As further support, defendants cite a Notice of Intent to Terminate issued by USCIS to SDRC, Inc., which states concerns with "inaccurate or incomplete information" provided to USCIS on the Regional Center's "annual Form I-924A." (Doc. 198, Ex. 1). The Form I-924A is used "by approved regional centers to certify and demonstrate their continued eligibility for the regional center designation." Instructions for Annual Certification of Regional Center, USCIS, OMB No. 1615-0061. It is not the form used for the initial designation of the regional center under the Immigrant Investor Program or for the addition of a new commercial enterprise associated with the regional center. I-924, Application for Regional Center Designation Under the Immigrant Investor Program, USCIS (Nov. 9, 2018), https://www.uscis.gov/i-924. The I-924A requires submission of information regarding the resulting aggregate capital investment and job creation of the regional center's investments. It also requires submission of information regarding the number of approved and denied immigrant investor visa applications. Form I-924A is clearly intended not to evaluate the risk of a proposed commercial enterprise but rather to ensure that such enterprise is having the job creating impact required by the EB-5 program to retain its eligibility as a regional center. This is consistent with the concerns raised in the Notice of Intent to Terminate issued by USCIS to SDRC, Inc., which states that "USCIS has discovered . . . that the Regional Center may no longer be able to promote economic growth," that SDRC, Inc., "violated the terms of escrow agreements with investors," and that the USCIS misrepresented "the job-creating activities to be facilitated by EB-5 investments" and the particular "NCE under [SDRC, Inc.'s] sponsorship."

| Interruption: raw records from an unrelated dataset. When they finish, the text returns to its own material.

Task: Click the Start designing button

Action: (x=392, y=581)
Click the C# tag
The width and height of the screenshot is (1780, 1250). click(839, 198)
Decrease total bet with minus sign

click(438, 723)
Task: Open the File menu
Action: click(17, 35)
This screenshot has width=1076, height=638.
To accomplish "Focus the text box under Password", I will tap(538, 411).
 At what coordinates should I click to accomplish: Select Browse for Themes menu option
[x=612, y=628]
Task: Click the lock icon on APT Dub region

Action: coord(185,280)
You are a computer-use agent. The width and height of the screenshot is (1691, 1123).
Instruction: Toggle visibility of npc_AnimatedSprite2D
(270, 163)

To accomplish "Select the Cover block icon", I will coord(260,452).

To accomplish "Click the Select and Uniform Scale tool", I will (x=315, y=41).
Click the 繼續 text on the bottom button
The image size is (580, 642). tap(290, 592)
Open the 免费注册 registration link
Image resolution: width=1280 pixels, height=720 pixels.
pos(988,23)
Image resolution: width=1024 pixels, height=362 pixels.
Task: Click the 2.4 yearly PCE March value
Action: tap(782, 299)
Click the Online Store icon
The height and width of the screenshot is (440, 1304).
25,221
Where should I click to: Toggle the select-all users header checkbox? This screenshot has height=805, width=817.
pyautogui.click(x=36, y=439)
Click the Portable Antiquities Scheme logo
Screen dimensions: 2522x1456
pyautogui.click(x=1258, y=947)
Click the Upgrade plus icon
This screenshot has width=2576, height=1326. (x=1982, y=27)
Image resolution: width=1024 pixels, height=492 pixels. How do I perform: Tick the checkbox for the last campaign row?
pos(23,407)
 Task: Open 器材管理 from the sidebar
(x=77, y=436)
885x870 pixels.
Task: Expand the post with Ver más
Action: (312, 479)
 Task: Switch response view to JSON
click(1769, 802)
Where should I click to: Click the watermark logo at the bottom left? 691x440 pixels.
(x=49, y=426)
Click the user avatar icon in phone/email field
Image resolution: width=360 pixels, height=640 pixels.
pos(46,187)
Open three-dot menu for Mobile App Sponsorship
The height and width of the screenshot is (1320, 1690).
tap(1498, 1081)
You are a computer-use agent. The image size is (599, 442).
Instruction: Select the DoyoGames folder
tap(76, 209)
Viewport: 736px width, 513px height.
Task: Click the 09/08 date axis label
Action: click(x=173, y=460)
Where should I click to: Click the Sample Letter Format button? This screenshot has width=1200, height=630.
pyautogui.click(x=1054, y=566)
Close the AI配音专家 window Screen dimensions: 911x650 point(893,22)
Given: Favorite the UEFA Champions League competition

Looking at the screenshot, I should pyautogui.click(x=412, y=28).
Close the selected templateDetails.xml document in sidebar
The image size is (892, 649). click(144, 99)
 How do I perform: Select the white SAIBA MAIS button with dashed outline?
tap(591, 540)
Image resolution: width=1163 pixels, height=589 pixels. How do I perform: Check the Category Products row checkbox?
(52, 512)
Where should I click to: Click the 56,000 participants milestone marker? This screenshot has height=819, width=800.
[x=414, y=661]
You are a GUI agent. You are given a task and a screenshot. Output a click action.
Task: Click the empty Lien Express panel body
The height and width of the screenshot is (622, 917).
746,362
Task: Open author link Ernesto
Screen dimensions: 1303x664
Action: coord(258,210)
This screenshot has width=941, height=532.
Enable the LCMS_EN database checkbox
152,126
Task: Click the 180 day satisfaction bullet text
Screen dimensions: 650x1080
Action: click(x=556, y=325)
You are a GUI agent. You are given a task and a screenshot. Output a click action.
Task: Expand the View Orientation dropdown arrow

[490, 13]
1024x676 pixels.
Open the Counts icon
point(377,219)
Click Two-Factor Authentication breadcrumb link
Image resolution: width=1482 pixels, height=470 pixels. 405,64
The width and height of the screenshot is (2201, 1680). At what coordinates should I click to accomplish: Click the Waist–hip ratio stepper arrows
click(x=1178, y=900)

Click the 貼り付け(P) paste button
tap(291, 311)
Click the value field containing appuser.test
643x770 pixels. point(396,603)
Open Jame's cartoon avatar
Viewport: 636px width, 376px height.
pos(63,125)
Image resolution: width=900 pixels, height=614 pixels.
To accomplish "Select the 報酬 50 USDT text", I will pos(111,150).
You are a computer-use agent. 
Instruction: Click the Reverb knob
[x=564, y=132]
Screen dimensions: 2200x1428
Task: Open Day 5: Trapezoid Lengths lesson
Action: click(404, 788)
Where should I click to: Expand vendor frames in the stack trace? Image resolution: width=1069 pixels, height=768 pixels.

This Court notes that USCIS does state that investor petitions submitted as part of the EB-5 visa application "include questionable documents that appear to have been visibly altered and that did not have the signatures of the legitimate parties." USCIS cites petitions submitted by investors in which the financial documents, such as escrow and subscription agreements, listed different limited partnerships as investment vehicles for loans made by various petitioners, and alleges that SDRC, Inc., may have moved investors between NCEs. These concerns, as with the other concerns raised by USCIS with regard to the Form I-924A filings, are relevant to the job-creating impact of the regional center and are not relevant to whether investments made by each limited partnership were at risk. USCIS does not specifically raise concerns about SDIF LP2 in the analysis relevant to petitioner's visa applications. It is no secret to this Court or any citizen in South Dakota with access to a newspaper that SDRC, Inc. and Joop Bollen have been investigated for questionable banking practices and tax evasion. Indeed, Bollen was prosecuted in state court and received probation as a result of such investigations. SDRC, Inc.'s unorthodox banking practices and South Dakota's maturity with regard to regulating foreign direct investment have been addressed extensively elsewhere and are not on trial here. There is no indication in the documents provided by defendants and the Court has no reason to believe that the USCIS has ever questioned whether fraudulent misrepresentations regarding the personal guarantees executed by defendants were made in the process of designating SDIF LP2 as a new commercial or job-creating enterprise under the Immigrant Investor Program. That is, defendants have not demonstrated that there is more than metaphysical doubt—or that there is any doubt—as to the documents submitted to USCIS to designate SDIF LP2 as a job creating entity under the Immigrant Investor Program.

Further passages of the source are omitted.